Overview
This study is designed as a crossover trial. All participants who meet the inclusion criteria and voluntarily agree to participate will be evaluated using the assessment methods detailed below. Subsequently, participants will be randomly assigned into two groups. The first group (Mulligan Concept Group - MCG) will receive the SNAG technique, while the second group (Neural Mobilization Group - NMG) will perform the Sciatic Nerve Mobilization Exercise (SNME). After the intervention, participants will be evaluated a second time. Ten days after this session, participants will be invited back. Those who were in the MCG group during the first session will be re-evaluated and then receive the SNGE intervention. Participants who were in the SNGE group during the first session will be re-evaluated and then receive the SNAG intervention. Following this second intervention, participants will be evaluated once again.

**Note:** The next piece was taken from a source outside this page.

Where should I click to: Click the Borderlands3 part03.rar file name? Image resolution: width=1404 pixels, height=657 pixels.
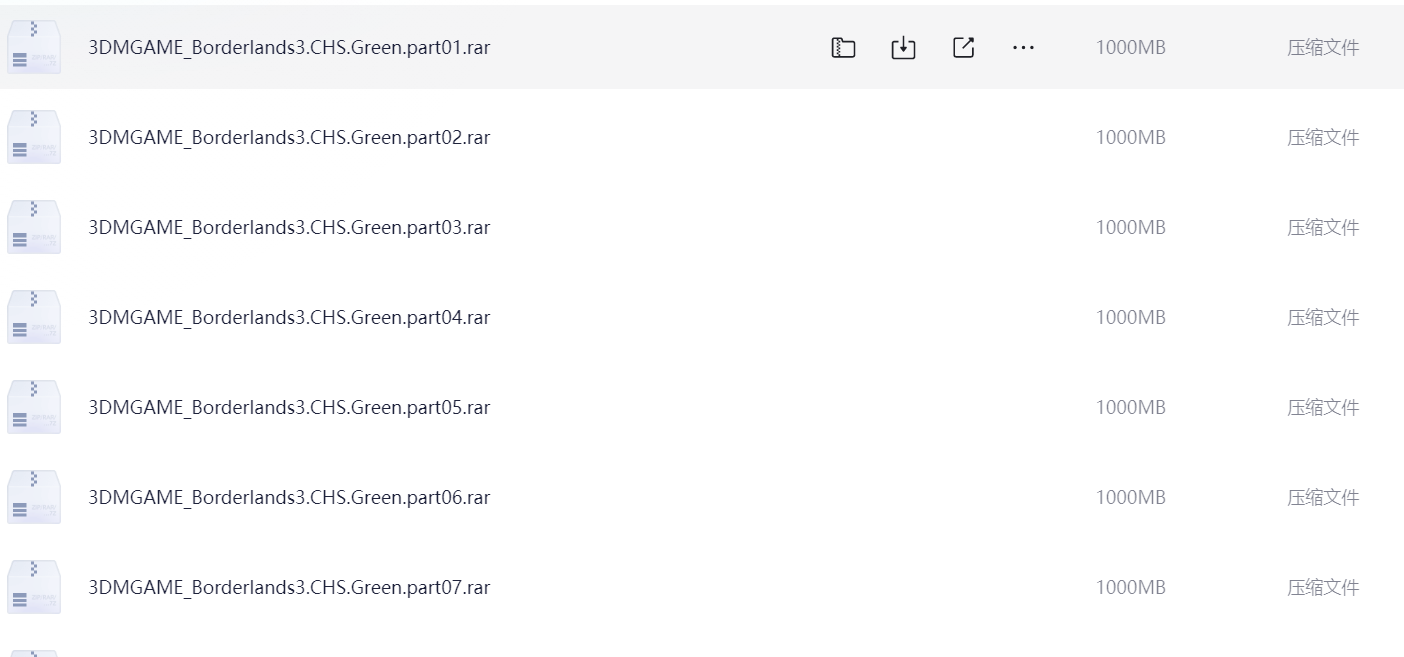click(289, 228)
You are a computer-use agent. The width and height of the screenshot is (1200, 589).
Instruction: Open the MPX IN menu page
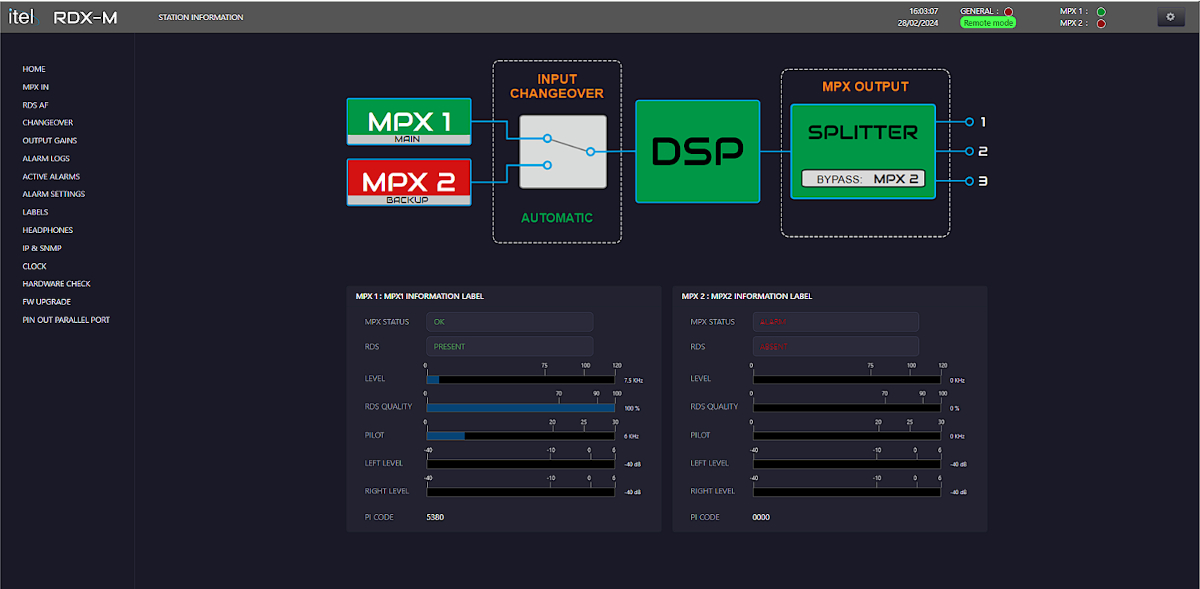[36, 87]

Assessments will be done are Demographic Form, Visual Analogue Scale, Oswestry Disability Index, Joint Range of Motion, Five-times Sit-to-stand Test, Sit and Reach Test
Description
The sciatic nerve, formed by the union of five spinal nerve roots (L4, L5, S1, S2, and S3), is one of the largest and most important peripheral nerves, carrying both motor and sensory fibers. Due to its complex anatomical course and position, sciatic nerve pain is a common form of neuropathic pain. Despite its high prevalence, research on the effectiveness of non-pharmacological treatments remains limited, restricting the development of evidence-based clinical guidelines for primary care management. One such conservative approach is sciatic nerve mobilization, also known as neurodynamic techniques or nerve gliding exercises. Sciatic Nerve Mobilization Exercises (SNME) aim to facilitate gentle sliding of the sciatic nerve along its anatomical pathway without overstretching or irritating it, thereby reducing pain and improving function. On the other hand, the Mulligan Concept (MC) is a modern manual therapy approach incorporating sustained natural apophyseal glides (SNAGs), especially effective for spinal dysfunctions. These mobilizations are typically pain-free and performed in conjunction with active patient movement. SNAGs target the lumbar spine to restore joint mechanics and relieve pain. Widely adopted in clinical practice, this method is used by a significant number of physiotherapists in the UK and US, often as part of their routine patient care. While both SNME and SNAGs are commonly used for managing non-specific sciatic pain, direct comparisons of their clinical efficacy are scarce. Therefore, this study aims to fill that gap by evaluating and comparing the acute effects of these two interventions in individuals with non-specific sciatic nerve pain. The objectives are to determine which technique is more effective in reducing pain, enhancing functional mobility, and improving daily activity performance. The study also seeks to assess which intervention yields better outcomes in terms of range of motion, functional movement, and flexibility. The null hypothesis (H0) posits no significant difference between SNME and SNAGs in improving pain and function in patients with non-specific sciatic pain, whereas the alternative hypothesis (H1) suggests a significant difference between the two. This research holds clinical relevance in guiding physiotherapists toward evidence-based interventions tailored to the needs of individuals suffering from this widespread and disabling condition.
Eligibility
Inclusion Criteria:
- Adults between the ages of 20 and 50,
- Individuals describing non-specific sciatic pain characterized by unilateral low back pain accompanied by radiating symptoms to the leg,
- Duration of pain longer than 12 weeks,
- Presence of pain during the Slump Test and Straight Leg Raise Test,
- No history of any physical therapy or intervention in the past month. b: Exclusion Criteria:
- Individuals diagnosed with herniated disc or spinal stenosis by a physician,
- Physician-diagnosed secondary neurological conditions,
- History of spinal surgery,
- Individuals describing the origin of their pain as the lower back (without leg involvement),
- Presence of neurological symptoms (e.g., foot drop, significant muscle weakness),
- Serious medical conditions that may affect treatment or outcomes (e.g., cancer, infections, or inflammatory diseases),
- Pregnancy or recent childbirth (within the past year),
- Use of medications that may affect pain perception or mobility (e.g., opioids),
- Inability to comply with the weekly treatment schedule.